#### [GIVEN ENTRIES]
^^^^^^^^

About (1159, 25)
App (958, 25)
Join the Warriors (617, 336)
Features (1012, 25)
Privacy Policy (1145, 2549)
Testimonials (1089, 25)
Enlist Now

^^^^^^^^

#### [TO DO]
Exactly the lines from the one with "Join the Warriors (617, 336)" through the last line of the listing above must make up your answer.

#### [EXERCISE SOLUTION]
Join the Warriors (617, 336)
Features (1012, 25)
Privacy Policy (1145, 2549)
Testimonials (1089, 25)
Enlist Now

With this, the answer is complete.